Ce 10 octobre va peut-être voir, à treize heures, la radio proclamer que le prix Nobel de la paix est accordé à Donald Trump, qui depuis quelques semaines revendique hautement cette distinction, énumérant les sept ou huit paix déjà à son actif. Quel paradoxe ! Celui dont nous ne supportions pas la grossièreté, ou en général les mauvaises manières, l’insulteur de Zelinsky, le menteur invétéré, ainsi porté au rang de bienfaiteur de l’humanité ? Ou en modèle et miroir par excellente de cette humanité qui fait tant défaut aux belligérants de tous bords…

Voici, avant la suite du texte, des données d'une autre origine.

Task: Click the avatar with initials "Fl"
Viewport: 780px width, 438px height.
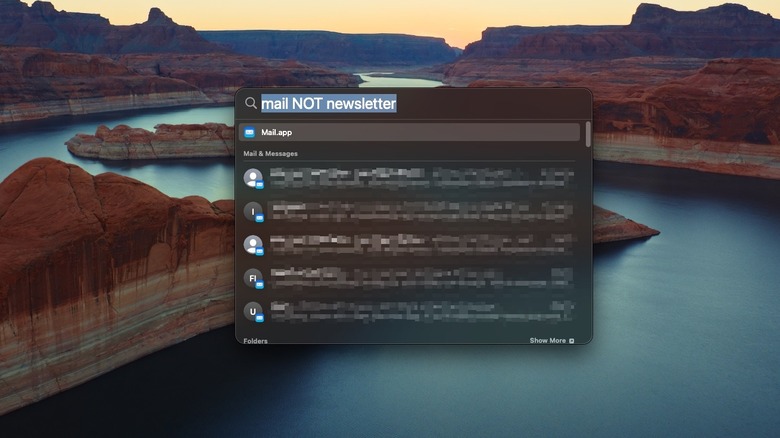Action: [253, 277]
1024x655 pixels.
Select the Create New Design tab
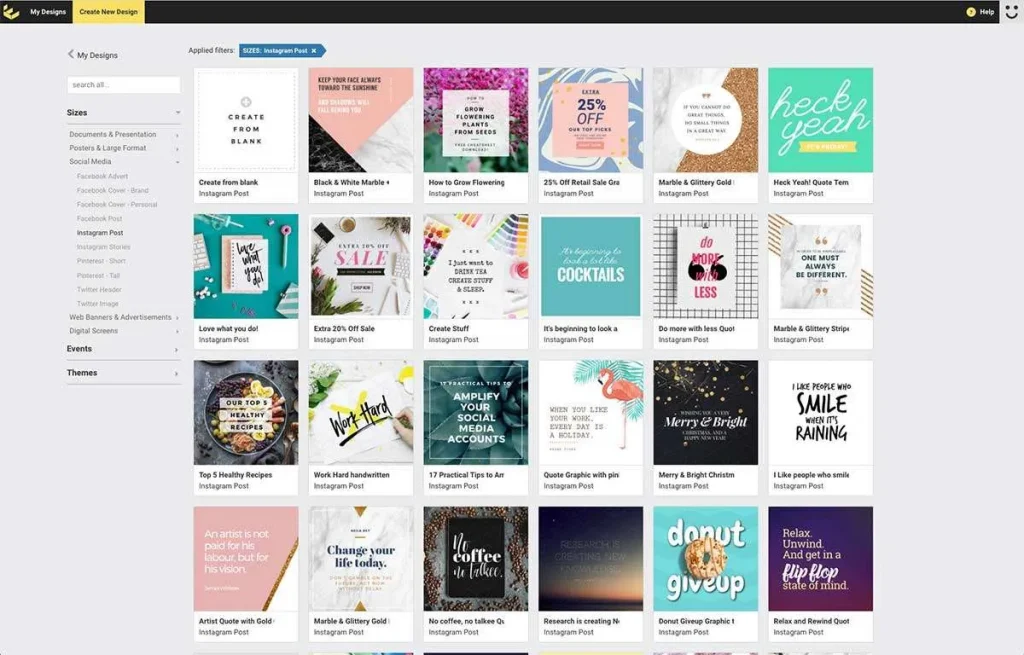pos(108,12)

Il faut le reconnaître, Trump tient en horreur la guerre, trop mauvais deal, qui n’engendre que des perdants. Lui s’est toujours réclamé du doux commerce de Montesquieu (un auteur dont il n’a sans doute jamais entendu parler), même si sa conception du commerce, et par exemple des taxes d’importation, côtoie la flibuste. Mais par quel extraordinaire concours de circonstances parle-t-on, depuis quelques jours, d’un cessez-le-feu durable à Gaza (à défaut d’une paix véritable), du retour des otages, du maintien des Palestiniens en Palestine, voire à terme de deux états ? Un plan et un espoir de paix, ô combien fragiles, semblent bel et bien sur les rails, et cette dynamique inespérée faisait frémir de joie les foules des deux camps, hier jeudi soir sur nos écrans.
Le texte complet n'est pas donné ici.